SplashMiddleware breaks "script": 1 invocations
See original GitHub issueSee: https://github.com/scrapy-plugins/scrapy-splash/blob/master/scrapy_splash/middleware.py#L324
This line:
body = json.dumps(args, ensure_ascii=False, sort_keys=True, indent=4)
Breaks any SplashRequest that is trying to emulate the following:
# Render page and execute simple Javascript function, display the js output
curl -X POST -H 'content-type: application/javascript' \
-d 'function getAd(x){ return x; } getAd("abc");' \
'http://localhost:8050/render.json?url=http://domain.com&script=1'
If you just steamroll the intended POST body with a json dump of the args, then it’s basically impossible to structure a render.json
request (that doesn’t use LUA, from what I can see).

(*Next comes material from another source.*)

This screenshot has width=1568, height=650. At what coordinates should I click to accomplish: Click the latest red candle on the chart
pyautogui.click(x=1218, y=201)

In fact, a Splash Request structured as such:
splash_request = scrapy.Request(
my_interesting_request_url,
callback=self.parse,
errback=self.err_back.errback_httpbin,
meta={
"request_item": request_item,
"splash": {
"args": {
"method": "POST",
"body": JS_SOURCE,
"url": request_item["request_url"],
"html": 1,
"script": 1,
"max-timeout": Config.SPLASH_MAX_TIMEOUT,
"slots": Config.SPLASH_NUM_OF_SLOTS,
},
"splash_headers": {"Content-Type": "application/javascript"},
"endpoint": Config.SPLASH_RENDER_JSON_ENDPOINT + "?html=1&script=1&url=" + request_item["request_url"]
}
},
)
Will give me a body like this:
b'{\n "headers": {\n "Accept": "text/html,application/xhtml+xml,application/xml;q=0.9,*/*;q=0.8",\n "Accept-Encoding": "gzip,deflate",\n
"Accept-Language": "en",\n "User-Agent": "Scrapy/1.4.0 (+http://scrapy.org)"\n },\n "html": 1,\n "js_source": "JSON.stringify(WSI.assortmentJson)",\n
"max-timeout": 3600,\n "method": "GET",\n "proxy": "http://ec2-54-234-146-220.compute-1.amazonaws.com:8080",\n "script": 1,\n "slots": 5,\n "url": "https://www.potterybarn.com/products/cambria-stoneware-mug-stone/"\n}'
When I log the request body in MySpider.parse (retrieved the response object). You can even see headers get set into the args object here: https://github.com/scrapy-plugins/scrapy-splash/blob/master/scrapy_splash/middleware.py#L322
This is obviously wrong. I haven’t the faintest idea of why headers would be put into the POST body. If there is a “right way” to do it, it’s not clear from the documentation - in fact the documentation seems to be misleading. I’ve also tried with SplashRequest, but this is just another layer of abstraction that doesn’t treat the actual problem of the request body being screwed up.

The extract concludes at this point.